Each file under the unqiue hash directory starting with .command and .exitcode has its own responsibility. It is very informative to know what are their purpose:

.exitcode contains the exit code message after the task is executed. If the task is executed successfully this file contains 0 (e.g. exitcode is zero, there were no errors) else the code is different than zero.

.command.sh contains the script has been executed for the task.

#!/bin/bash -ue
printf 'temp33_3_2.fq.gz '
gunzip -c temp33_3_2.fq.gz | wc -l

.command.err contains error meesages in case they exist (e.g. the task failed to execute). If the task was executed successfully this file will remain emplty.

.command.log contains all the log messages generated during the execution of script .command.sh

.command.out contains all the standart output generated during the execution of script .command.sh

.command.begin it is the file created when the task starts to be executed. Usually remains empty

.command.run a wrapper file to run the script in the specified environment. Nextflow specifies where to submit/run (e.g. local, HPC, cloud) and how to run (with container, with conda env etc.) the job by changing this file.

You will see the input Fastq files are symbolically linked to their original location. If the process input contains a file then this file will be staged (generated a symlink in work directory from the original file) under unique hash directory and used by script.

How does resume work?

The mechanism works by assigning a unique ID to each task. This unique ID is used to create a separate execution directory, called the working directory, where the tasks are executed and the results stored. A task’s unique ID is generated as a 128-bit hash number obtained from a composition of the task’s:

When we resume a workflow Nextflow uses this unique ID to check if:

  1. The working directory exists
  2. It contains a valid command exit status
  3. It contains the expected output files.

If these conditions are satisfied, the task execution is skipped and the previously computed outputs are applied. When a task requires recomputation, ie. the conditions above are not fulfilled, the downstream tasks are automatically invalidated.

Therefore, if you modify some parts of your script, or alter the input data using -resume, will only execute the processes that are actually changed.

The execution of the processes that are not changed will be skipped and the cached result used instead.

This helps a lot when testing or modifying part of your pipeline without having to re-execute it from scratch.

### [MATERIAL PROVIDED]
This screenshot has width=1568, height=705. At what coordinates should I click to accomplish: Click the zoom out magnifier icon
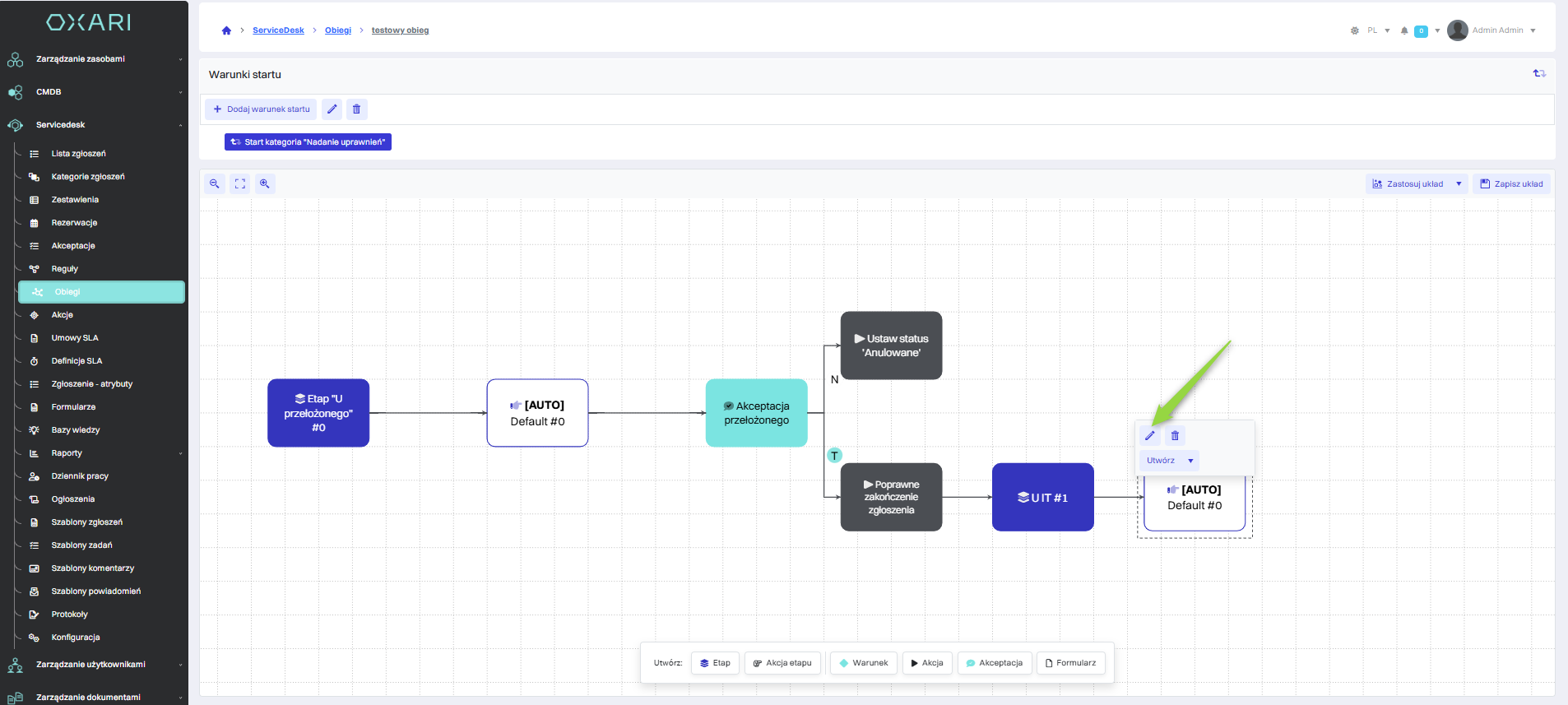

### [YOUR OBJECTIVE]
Could you extend the text on Nextflow's task files and resume, starting right after its final sentence?

### [ANSWER FOR THE TASK]
Modify Nextflow script and re-run.

Alter the timestamp on the file temp33_3_2.fq.gz using the UNIX touch command.

$ touch data/yeast/reads/temp33_3_2.fq.gz

Run command below.

$ nextflow run wc.nf --input 'data/yeast/reads/temp33*' -resume

How many processes will be cached and how many will run ?

Solution

The output will look similar to this:

N E X T F L O W  ~  version 20.10.0
Launching `wc.nf` [gigantic_minsky] - revision: fede04a544
executor >  local (1)
[71/d4e551] process > NUM_LINES (5) [100%] 6 of 6, cached: 5 ✔
temp33_1_2.fq.gz 82372

temp33_3_1.fq.gz 88956

temp33_2_1.fq.gz 63116

temp33_1_1.fq.gz 82372

temp33_2_2.fq.gz 63116

temp33_3_2.fq.gz 88956

As you changed the timestamp on one file it will only re-run that process. The results from the other 5 processes are cached.

Specifying another work directory

Depending on your script, this work folder can take a lot of disk space. You can specify another work directory using the command line option -w

$ nextflow run <script> -w /some/scratch/dir

Clean the work directory

If you are sure you won’t resume your pipeline execution, clean this folder periodically using the command nextflow clean.

$ nextflow clean [run_name|session_id] [options]

Typically, results before the last successful result are cleaned:

$ nextflow clean -f -before [run_name|session_id]

Key Points

  • Nextflow automatically keeping track of all the processes executed in your pipeline via caching and checkpointing.

  • You can restart a Nextflow workflow using new data using new data skipping steps that have been successfully executed.

  • Nextflow stores intermediate data in a working directory.